Japanese manga series

Hikari-Man (stylized in all caps) is a Japanese manga series written and illustrated by Hideo Yamamoto. It was serialized in Shogakukan's seinen manga magazine Weekly Big Comic Spirits from December 2014 to June 2020, with its chapters collected in eight tankōbon volumes.

==Plot==
Shirochi Hikari (白池 光, Hikari Shirochi) is a socially isolated otaku obsessed with fighting games and PC modding. Academically average and physically weak, he has electromagnetic hypersensitivity, often forcing him into the school infirmary. Ostracized by peers, he escapes into building and modifying computers—until a static shock violently ejects his consciousness into his PC, granting him the ability to travel through electrical currents.

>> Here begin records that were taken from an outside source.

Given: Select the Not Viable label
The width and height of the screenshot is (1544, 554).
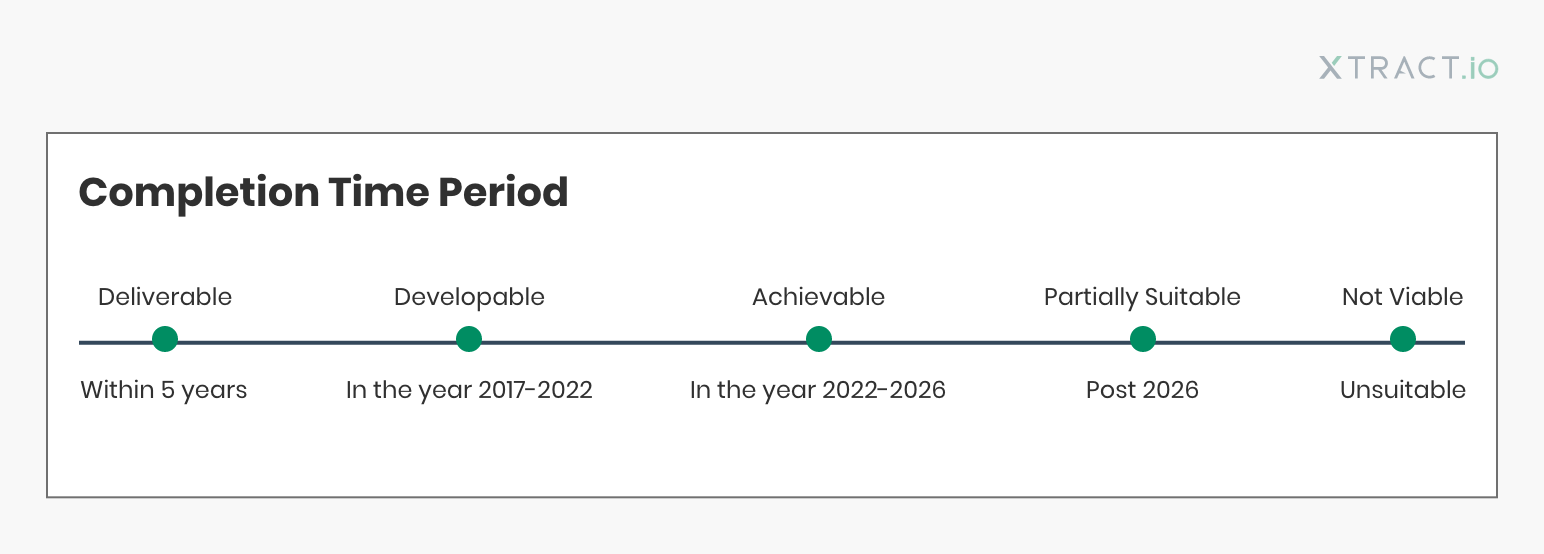Looking at the screenshot, I should pyautogui.click(x=1402, y=297).
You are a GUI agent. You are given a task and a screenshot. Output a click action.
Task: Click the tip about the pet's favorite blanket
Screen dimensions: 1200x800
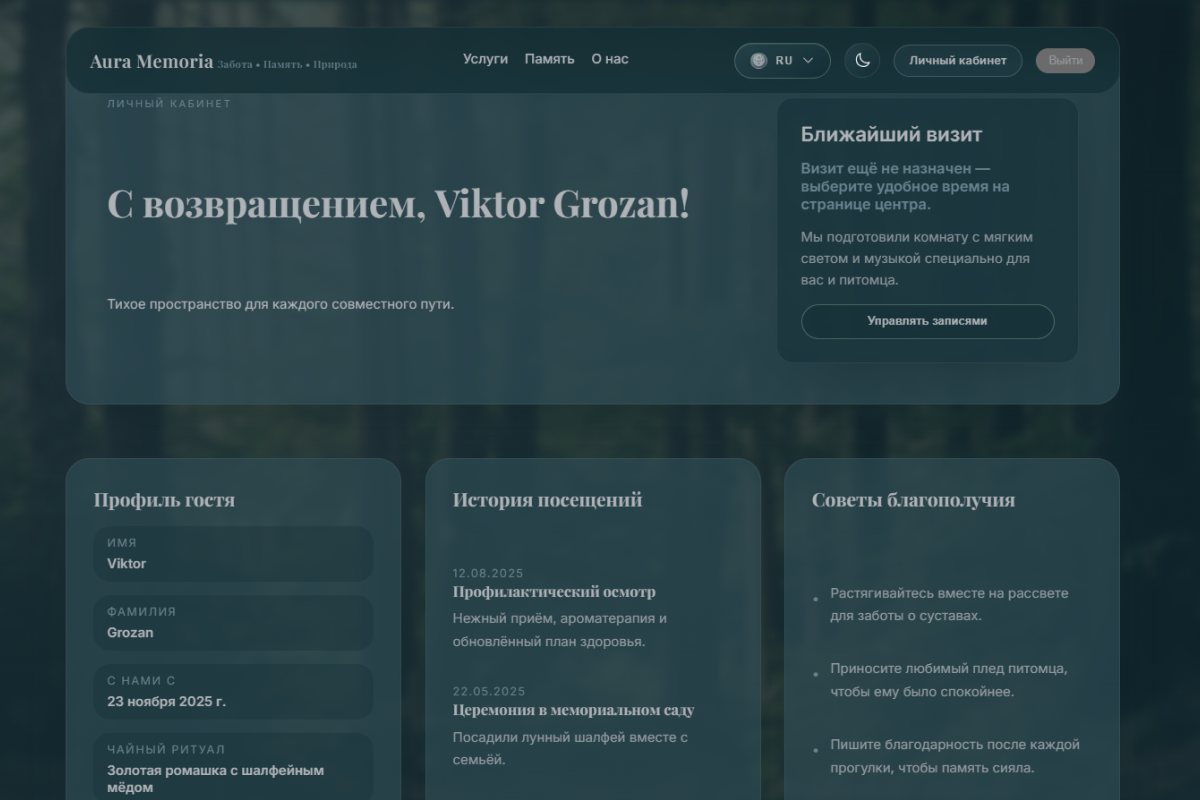tap(948, 680)
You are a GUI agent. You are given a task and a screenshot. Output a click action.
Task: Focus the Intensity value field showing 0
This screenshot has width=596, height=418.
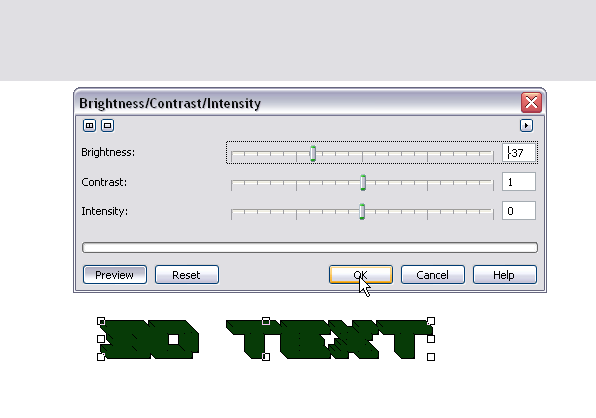[519, 211]
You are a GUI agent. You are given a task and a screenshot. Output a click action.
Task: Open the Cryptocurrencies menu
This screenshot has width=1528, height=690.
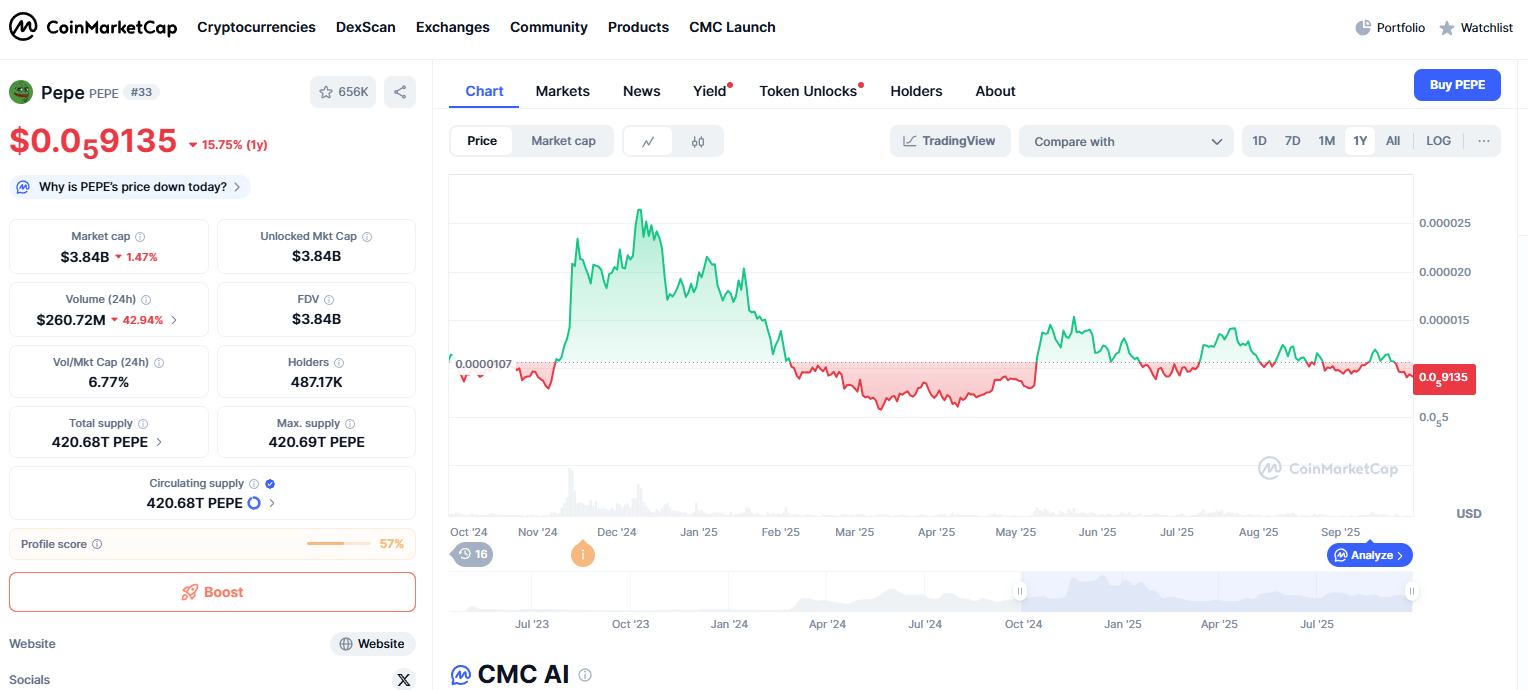pyautogui.click(x=256, y=27)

Now, he must choose to use his power for good, or take revenge on his tormentors.

==Publication==
Written and illustrated by Hideo Yamamoto, Hikari-Man was serialized in Shogakukan's seinen manga magazine Weekly Big Comic Spirits from December 8, 2014, to June 22, 2020. Shogakukan collected its chapters in eight tankōbon volumes, released from February 27, 2015, to September 11, 2020.

In June 2024, Seven Seas Entertainment announced that it had licensed the manga for English release in North America and would release the series in a 2-in-1 omnibus edition, with the first volume published on December 17 of that same year.

===Volumes===

| No. | Original release date | Original ISBN | English release date | English ISBN |
|---|---|---|---|---|
| 1 | February 27, 2015 | 978-4-09-186768-1 | December 17, 2024 | 979-8-89160-595-4 |
| 2 | September 30, 2015 | 978-4-09-187270-8 | December 17, 2024 | 979-8-89160-595-4 |
| 3 | January 11, 2019 | 978-4-09-187684-3 | March 25, 2025 | 979-8-89160-907-5 |
| 4 | January 11, 2019 | 978-4-09-8601936 | March 25, 2025 | 979-8-89160-907-5 |
| 5 | April 12, 2019 | 978-4-09-860258-2 | September 30, 2025 | 979-8-89373-350-1 |
| 6 | October 11, 2019 | 978-4-09-860498-2 | September 30, 2025 | 979-8-89373-350-1 |
| 7 | March 12, 2020 | 978-4-09-860578-1 | January 20, 2026 | 979-8-89373-351-8 |
| 8 | September 11, 2020 | 978-4-09-860746-4 | January 20, 2026 | 979-8-89373-351-8 |

==Reception==
Hikari-Man was one of the Jury Recommended Works at the 23rd Japan Media Arts Festival in 2020.